Here is an example that may make the things clear. (It is not a solution by example, but a way to visualize the solution using a special example.)
Note: In an initial version of the question, the solution was linked to
AOPS Problem + Solutions .
This page may have a shorter or longer life, but next days it will be there, so the reader may want to look at the many solutions having one common idea.
Let us build a configuration, by placing some stars on the white fields of the following empty board, already divided in $2\times2$-squares.
The fill-in-rule wants that no two (at a corner) touching white fields
(from the same and/or touching $2\times2$-squares)
get stars in the same time. And each $2\times2$-square has exactly one star (in a white field).

TASKS TO CARRY OUT:
A. In the star-placement text, how many stars does each 2×2 square get?
B. Repeat the stretch of the star-placement text from "Here is an example" through "Problem + Solutions .".

SUPPLIED RECORDS:
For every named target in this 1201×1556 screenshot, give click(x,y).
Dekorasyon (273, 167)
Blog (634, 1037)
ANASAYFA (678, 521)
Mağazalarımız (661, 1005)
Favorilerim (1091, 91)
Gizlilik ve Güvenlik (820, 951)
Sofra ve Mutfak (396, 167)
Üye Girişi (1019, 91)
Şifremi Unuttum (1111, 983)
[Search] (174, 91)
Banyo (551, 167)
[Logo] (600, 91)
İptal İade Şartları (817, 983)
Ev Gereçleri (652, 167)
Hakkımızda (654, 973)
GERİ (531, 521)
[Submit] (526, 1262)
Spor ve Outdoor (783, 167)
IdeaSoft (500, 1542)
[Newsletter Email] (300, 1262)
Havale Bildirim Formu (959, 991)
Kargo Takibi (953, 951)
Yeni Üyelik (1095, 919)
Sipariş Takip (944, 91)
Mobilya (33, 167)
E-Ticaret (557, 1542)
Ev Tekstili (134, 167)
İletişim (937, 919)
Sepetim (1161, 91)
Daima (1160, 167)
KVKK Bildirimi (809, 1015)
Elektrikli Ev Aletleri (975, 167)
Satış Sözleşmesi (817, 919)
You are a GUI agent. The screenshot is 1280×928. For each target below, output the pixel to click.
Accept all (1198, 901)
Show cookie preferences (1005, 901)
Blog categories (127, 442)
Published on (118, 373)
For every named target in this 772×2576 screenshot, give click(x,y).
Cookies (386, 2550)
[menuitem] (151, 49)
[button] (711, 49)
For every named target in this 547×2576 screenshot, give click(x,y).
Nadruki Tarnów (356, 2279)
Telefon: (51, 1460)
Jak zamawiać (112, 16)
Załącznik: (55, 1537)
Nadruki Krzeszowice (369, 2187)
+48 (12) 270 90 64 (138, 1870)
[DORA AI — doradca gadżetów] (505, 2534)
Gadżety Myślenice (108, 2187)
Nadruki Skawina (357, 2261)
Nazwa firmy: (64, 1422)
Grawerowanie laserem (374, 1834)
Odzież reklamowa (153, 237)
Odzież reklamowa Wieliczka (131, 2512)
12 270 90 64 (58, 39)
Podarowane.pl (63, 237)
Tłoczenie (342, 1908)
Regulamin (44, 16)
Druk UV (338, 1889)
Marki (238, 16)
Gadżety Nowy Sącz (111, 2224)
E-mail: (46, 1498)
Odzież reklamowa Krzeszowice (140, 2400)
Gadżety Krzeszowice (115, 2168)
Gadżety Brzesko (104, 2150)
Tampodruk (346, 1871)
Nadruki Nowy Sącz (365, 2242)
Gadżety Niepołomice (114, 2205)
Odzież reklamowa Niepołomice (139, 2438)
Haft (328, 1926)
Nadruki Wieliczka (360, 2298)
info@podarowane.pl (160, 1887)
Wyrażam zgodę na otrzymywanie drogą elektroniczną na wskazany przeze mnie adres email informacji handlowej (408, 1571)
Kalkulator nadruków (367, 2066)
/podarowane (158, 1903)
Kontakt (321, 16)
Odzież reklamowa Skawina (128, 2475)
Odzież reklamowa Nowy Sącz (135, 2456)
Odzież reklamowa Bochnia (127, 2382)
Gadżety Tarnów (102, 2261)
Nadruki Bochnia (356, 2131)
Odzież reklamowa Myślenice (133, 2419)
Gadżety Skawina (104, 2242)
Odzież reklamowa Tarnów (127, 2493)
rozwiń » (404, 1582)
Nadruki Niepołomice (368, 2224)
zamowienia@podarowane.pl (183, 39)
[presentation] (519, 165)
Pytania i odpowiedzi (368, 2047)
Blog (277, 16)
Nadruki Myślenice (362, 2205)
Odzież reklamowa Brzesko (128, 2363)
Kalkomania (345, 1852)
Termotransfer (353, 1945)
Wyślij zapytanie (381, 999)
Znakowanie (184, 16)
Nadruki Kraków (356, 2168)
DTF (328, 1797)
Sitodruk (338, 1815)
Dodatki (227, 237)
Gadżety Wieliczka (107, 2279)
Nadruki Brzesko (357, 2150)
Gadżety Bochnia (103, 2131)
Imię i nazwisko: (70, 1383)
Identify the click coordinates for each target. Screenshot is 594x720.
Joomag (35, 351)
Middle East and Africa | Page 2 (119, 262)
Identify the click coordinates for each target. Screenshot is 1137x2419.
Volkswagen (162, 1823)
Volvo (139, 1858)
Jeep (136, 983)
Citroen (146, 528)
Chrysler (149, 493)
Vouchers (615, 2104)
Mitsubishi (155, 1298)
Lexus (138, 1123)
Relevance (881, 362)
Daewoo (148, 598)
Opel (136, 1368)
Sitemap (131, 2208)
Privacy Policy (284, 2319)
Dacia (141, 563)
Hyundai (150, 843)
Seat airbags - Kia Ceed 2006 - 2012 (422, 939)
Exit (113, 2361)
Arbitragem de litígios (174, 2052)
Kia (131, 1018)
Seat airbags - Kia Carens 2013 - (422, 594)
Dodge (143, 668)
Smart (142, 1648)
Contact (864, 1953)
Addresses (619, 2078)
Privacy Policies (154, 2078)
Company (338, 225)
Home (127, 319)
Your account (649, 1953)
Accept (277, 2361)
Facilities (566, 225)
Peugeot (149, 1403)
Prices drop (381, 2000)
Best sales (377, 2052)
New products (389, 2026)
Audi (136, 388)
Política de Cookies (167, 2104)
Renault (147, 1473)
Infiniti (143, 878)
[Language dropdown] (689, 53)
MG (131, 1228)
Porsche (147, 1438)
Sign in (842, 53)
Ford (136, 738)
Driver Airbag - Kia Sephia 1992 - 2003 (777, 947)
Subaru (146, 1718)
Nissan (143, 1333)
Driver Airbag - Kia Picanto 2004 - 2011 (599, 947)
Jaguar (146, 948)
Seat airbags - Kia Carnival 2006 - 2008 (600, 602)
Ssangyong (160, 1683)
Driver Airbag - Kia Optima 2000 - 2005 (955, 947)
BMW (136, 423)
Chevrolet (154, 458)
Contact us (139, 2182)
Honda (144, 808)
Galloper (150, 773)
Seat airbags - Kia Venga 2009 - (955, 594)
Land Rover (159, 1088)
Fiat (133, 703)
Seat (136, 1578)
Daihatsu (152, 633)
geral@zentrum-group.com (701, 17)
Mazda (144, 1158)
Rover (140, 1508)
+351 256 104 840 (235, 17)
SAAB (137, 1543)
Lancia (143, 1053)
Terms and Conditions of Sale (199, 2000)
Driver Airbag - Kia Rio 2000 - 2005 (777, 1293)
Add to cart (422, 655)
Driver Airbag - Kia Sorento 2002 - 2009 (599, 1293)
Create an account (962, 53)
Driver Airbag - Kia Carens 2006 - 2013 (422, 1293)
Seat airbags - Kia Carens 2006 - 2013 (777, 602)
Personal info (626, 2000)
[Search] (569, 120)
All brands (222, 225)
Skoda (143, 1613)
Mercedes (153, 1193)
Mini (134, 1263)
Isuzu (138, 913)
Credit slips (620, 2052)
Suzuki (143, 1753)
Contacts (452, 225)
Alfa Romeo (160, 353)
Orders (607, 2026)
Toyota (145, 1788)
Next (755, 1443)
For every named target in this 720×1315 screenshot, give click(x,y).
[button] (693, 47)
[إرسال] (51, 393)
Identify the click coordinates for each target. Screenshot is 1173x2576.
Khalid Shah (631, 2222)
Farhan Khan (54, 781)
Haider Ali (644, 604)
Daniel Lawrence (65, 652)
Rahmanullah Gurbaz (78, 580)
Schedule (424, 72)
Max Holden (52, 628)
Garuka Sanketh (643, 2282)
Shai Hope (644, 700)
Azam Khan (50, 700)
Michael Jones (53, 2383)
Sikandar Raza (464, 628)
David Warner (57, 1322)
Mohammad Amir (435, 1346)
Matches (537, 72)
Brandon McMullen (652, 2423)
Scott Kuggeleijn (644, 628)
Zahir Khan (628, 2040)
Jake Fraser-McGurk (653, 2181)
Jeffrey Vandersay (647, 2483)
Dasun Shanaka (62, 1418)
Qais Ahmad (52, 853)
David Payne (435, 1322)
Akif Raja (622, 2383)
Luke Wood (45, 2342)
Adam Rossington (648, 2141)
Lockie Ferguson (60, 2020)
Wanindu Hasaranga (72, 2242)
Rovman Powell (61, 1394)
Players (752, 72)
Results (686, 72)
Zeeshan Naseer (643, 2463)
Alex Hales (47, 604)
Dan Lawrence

SOLUTION SET:
A. Exactly one star, placed in a white field.

B.
Here is an example that may make the things clear. (It is not a solution by example, but a way to visualize the solution using a special example.)
Note: In an initial version of the question, the solution was linked to
AOPS Problem + Solutions .